3. The decimal equivalent of ‘X’ must be a power of 5.
4. K must be the minimum possible.
``````
##### Note :
``````If no such ‘K’ possible, then you need to return -1.
``````
##### Input Format :
``````The first line of input contains an integer 'T' representing the number of test cases.

The first and the only line of each test case contains a single string, ‘S’.
``````
##### Output Format :
``````For each test case, print the minimum possible value of K. If no such ‘K’ possible, then you need to print -1.
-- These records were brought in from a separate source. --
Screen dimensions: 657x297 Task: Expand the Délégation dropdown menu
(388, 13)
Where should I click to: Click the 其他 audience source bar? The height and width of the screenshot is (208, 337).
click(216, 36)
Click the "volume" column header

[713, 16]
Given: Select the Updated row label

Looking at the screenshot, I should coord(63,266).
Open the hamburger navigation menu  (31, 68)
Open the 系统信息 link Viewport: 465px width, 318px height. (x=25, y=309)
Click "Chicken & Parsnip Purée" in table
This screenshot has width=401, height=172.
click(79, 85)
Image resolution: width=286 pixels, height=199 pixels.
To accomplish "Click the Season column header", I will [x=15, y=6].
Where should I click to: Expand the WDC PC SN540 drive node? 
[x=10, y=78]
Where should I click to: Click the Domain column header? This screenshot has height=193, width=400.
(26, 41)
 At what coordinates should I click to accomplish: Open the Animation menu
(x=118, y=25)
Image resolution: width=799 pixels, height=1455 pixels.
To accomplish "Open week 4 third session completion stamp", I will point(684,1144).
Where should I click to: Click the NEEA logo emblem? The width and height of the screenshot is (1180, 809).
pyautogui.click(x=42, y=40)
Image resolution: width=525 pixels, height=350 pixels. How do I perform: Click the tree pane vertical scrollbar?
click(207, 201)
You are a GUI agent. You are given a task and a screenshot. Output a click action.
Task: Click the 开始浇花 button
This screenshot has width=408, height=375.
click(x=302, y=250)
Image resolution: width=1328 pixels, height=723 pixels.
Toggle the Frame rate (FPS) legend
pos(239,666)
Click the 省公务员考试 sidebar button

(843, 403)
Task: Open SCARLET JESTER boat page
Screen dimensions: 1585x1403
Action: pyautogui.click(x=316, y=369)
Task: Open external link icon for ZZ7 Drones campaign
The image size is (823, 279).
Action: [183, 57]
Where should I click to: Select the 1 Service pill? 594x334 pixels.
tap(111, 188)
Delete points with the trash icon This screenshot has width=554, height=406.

The output of each test case will be printed in a separate line.
``````
##### Constraints :
``````1 <= T <= 5
1 <= N <= 100
‘S’ contains only characters ‘0’ and ‘1’.
Where ‘T’ is the number of test cases, ‘N’ is the length of the given string.
``````
##### Note :
``````You do not need to print anything, it has already been taken care of. Just implement the given function.
``````
Approach 1

The idea here is to check all possible partitions. For each index ‘i’ if substring from index ‘i’ to some index ‘j’ is a power of 5 then we will have two options either make a partition from the index or not. So, we will try both of these options and choose the one that gives us the minimum result.

Algorithm:

• Declare a variable to store the minimum number of partitions, say ‘answer’.
• Run the ‘partition’ function to get the minimum number of partitions and store it in ‘answer’.
• If ‘answer’ = size of string + 1 then return -1 else return ‘answer’. As the value of ‘answer’ as the size of string + 1 shows, no valid partition exists.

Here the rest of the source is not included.